Maddening Dilemma - Compare each cell within column a to each cell in column b and find unique match

P

pogster

I have been trying to find a way in which i can have excel search
through two columns to find each unique match between the columns and
somehow change the formatting (like highlighting) to fish out the
matches. The problem is that i cannot think of a way to get each cell
in column a compared to each cell in column b, rinse and repeat for
the entire column a. And i am talking about thousands of rows per
column, and the columns are not necessarily the same size. Maddening!

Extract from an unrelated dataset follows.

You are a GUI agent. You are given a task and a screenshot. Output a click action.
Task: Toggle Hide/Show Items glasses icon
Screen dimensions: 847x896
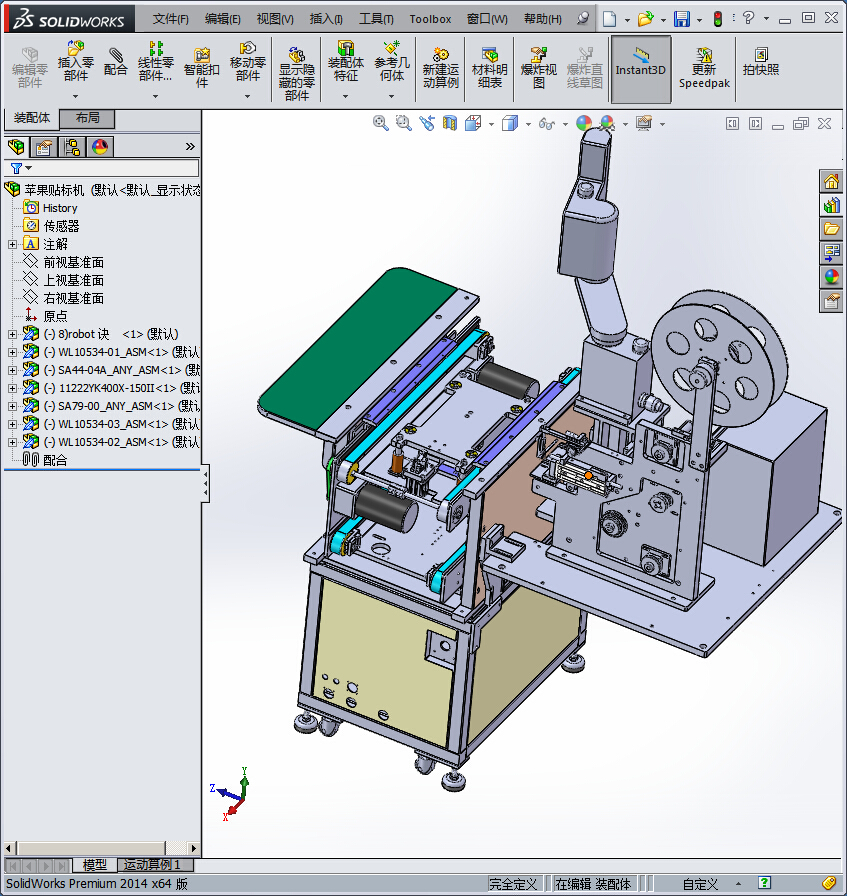(x=547, y=123)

If anyone has any ideas that do not involve installing shareware
plugins, please let me know!

Thanks!
 
P

pogster

Tom,
A great start upon a solution, i am attempting a workaround using the
info you provided, many thanks!

Although my problem is more intricate than i let on. Realistically, i
would like to find duplicate values within the same column, but some
of the values are negative and some ar positive. I need to find out,
and highlight, the values which would cancel each other out. Hence i
need to find duplicates, except that they are not EXACT duplicates,
but one is the positive version of the number and one is the negative
version of the number. Here is an small example of such a list:

A1
10 <-matches such as this and the negative 10 below it both need to
be highlighted
-10
11
12
13 <-does not cancel and doesnt need to be highlighted
-12
-11
15
-15
-15 <-also does not cancel since one positve already canceled with one
negative and doesnt need to be highlighted

as you can see, i am attempting to highlight the corresponding
positive and negative values (the ones which would cancel each other
out) and leave the singular values unhighlighted. The problem is
even futher complicated by the fact that some values might have
multiple duplicates. There may be 10 positive number 11's and
nineteen negative number 11's, meaning i need the 10 positive versions
of the number 11 to cancel and highlight along with the 10 negative
versions of the number 11, but to leave the other 9 number 11's
unhighlighted.

I apologize for how confusing this sounds, but i would choose
confusing over hours of manual labor infused with human error anyday,
seeing as how i have thousands of rows within this one column with
many random and changing values to identify and compare.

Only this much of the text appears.